Anna goes to work for wealthy ranchers. When their young son who is Anna's age comes to visit he is enamoured of her and the two sleep together resulting in Anna becoming pregnant. Knowing that, because he is white, the rancher's son will never marry her she leaves again. She goes to Grasse where the Rubens take in "wayward girls" until they can have their children and give them up for adoption.

The Reubens have two children, Glady Joe and Hy. Glady Joe tries to befriend Anna and eventually succeeds, reading her Wuthering Heights and Jane Eyre, which Anna enjoys, and other works by white authors like Henry Miller and Leo Tolstoy which Anna does not. Pauline begins sending Anna stories by Zora Neale Hurston and other black writers and Anna reads them to Glady Joe.

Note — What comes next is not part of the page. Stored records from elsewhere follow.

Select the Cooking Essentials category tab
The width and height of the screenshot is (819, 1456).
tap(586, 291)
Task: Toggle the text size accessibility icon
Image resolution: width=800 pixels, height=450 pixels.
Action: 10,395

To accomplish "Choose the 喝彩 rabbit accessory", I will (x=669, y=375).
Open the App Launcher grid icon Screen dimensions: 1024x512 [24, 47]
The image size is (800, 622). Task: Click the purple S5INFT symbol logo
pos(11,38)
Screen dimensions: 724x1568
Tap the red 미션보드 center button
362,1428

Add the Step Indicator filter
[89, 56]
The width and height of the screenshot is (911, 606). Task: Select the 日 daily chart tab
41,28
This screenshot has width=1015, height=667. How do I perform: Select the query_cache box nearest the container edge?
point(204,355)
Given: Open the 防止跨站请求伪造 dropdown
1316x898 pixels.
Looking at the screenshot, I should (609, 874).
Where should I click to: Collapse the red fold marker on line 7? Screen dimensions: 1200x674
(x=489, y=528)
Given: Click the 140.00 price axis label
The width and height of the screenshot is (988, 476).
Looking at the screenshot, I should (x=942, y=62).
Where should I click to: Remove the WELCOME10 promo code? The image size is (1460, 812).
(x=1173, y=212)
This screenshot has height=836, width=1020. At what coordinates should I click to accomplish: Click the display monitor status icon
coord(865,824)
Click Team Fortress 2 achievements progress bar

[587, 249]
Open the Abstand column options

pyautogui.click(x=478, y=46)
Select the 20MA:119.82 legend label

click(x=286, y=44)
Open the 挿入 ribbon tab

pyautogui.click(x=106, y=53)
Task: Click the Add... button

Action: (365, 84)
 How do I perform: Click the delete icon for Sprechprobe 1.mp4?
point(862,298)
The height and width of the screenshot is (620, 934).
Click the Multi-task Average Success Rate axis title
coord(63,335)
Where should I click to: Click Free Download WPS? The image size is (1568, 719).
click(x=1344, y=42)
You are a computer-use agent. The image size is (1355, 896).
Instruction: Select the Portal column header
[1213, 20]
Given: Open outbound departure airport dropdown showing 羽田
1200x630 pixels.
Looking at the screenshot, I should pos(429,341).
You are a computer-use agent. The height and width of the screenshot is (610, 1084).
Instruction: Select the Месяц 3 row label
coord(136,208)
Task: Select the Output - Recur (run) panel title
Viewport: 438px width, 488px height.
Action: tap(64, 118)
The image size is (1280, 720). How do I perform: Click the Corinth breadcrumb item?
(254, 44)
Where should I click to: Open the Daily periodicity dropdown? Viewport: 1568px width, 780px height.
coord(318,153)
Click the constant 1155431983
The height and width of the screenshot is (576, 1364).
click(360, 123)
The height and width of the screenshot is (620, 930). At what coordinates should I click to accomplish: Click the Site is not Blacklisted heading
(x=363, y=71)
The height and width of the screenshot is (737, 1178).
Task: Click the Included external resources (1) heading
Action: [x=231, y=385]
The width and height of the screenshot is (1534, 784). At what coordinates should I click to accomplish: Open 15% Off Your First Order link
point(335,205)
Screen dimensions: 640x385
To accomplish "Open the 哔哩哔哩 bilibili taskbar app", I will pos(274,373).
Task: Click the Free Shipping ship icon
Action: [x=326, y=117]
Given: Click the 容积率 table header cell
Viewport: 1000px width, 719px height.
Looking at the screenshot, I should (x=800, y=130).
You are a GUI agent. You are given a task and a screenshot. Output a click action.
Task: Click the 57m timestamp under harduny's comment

Anna has her baby, Marianna, and does not give her up. She gets a job working as an accountant but is bored. When Glady Joe marries and has children she asks Anna to come to work for her and the two eventually form the quilting circle with Anna as the head quilter. Years later as they are looking at old family pictures together Anna regrets not allowing herself to be photographed more as she realizes that, despite her reluctance, she has come to be heavily involved with Glady Joe and her family.

Grafting Roses

Marianna, Anna's daughter, has many lovers. (" more lovers than she is aware of; that is, she is admired from afar.") Marianna is known to have been intimate with many males, some of whom are married and have children. Marianna is known to be noticed by men in cafes or walking to her job. She doesn't find it to be "inappropriate" at all, she finds it very harm-less. After a few years in France, Marianna met one man that she stayed close to. They fought constantly but loved more. She found herself going back to him.

==Reception==
The novel drew praise upon its release. The L.A. Times called it "an intelligent, brief and highly original novel."